“But what does she mean about the poetry?” Horace insisted.
Judy, however, would say nothing more. She turned her attention to the old lady now, endeavoring to engage her in a sensible conversation. “So you were at the funeral, Miss Grimshaw. I wondered why you hadn’t come in to the office. When did Sarah Glenn die?”
“Lord knows!” Emily Grimshaw answered. “But I went out there to pay my respects to the dead. Heard about it through friends. And there was that—that—that——”
Her voice trailed off in a groan. She was pointing again but this time not at Irene but at the vacant spot where the girl had stood.
“Good Lord! She’s gone again.”
“She went out quietly,” Judy explained. “Dale Meredith was with her. They’ll be back.”

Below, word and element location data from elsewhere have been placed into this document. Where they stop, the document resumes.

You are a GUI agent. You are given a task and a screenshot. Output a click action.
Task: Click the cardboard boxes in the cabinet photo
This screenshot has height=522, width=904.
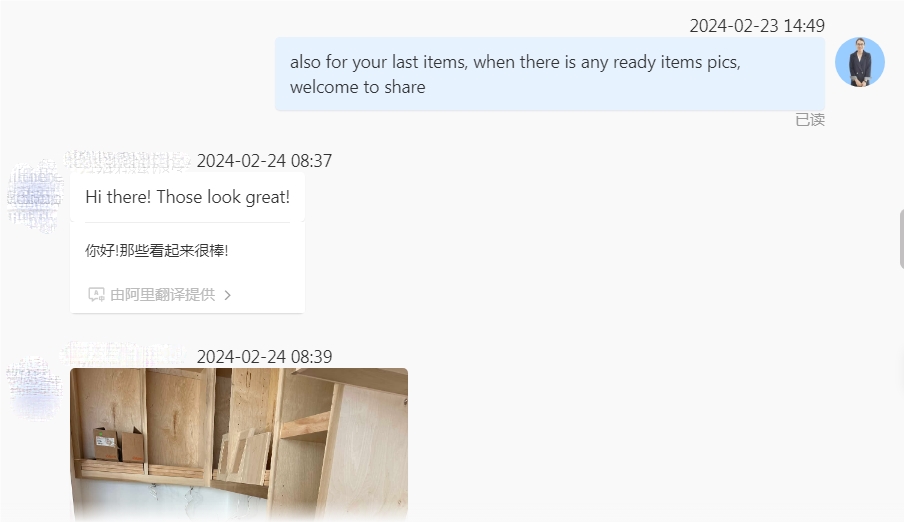[x=119, y=444]
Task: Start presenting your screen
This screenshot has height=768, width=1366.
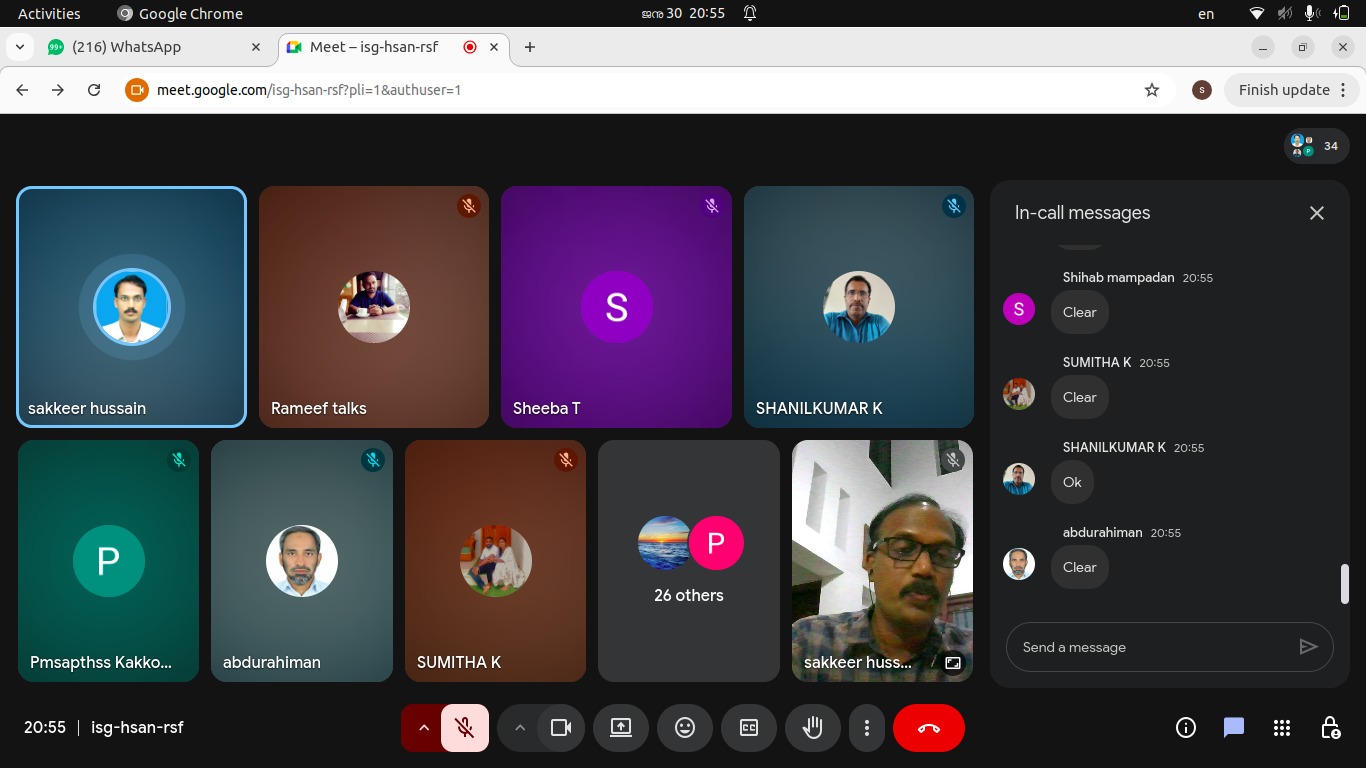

“They’d better be,” the irate woman answered. “Those poems had better be back too or I’ll know the reason why. Ghost or no ghost, that girl can’t get away with stealing——”
“Your poems are here,” Judy interrupted, her voice quiet but firm. She lifted the stack of papers from the desk, and before Emily Grimshaw could get her breath, she had deposited them in the startled old lady’s lap. “Now,” she continued, “after you finish another cup of this nice strong coffee, I’ll call Dale and the girl back into the room and all of us can hear her story.”
“You mean Joy Holiday?”
“I mean the girl you call Joy Holiday. The real Joy Holiday is dead. You see, she didn’t vanish as you thought she did. She climbed down from the tower window and eloped with her lover. This girl is her daughter and she was wearing her mother’s yellow dress the day you saw her.”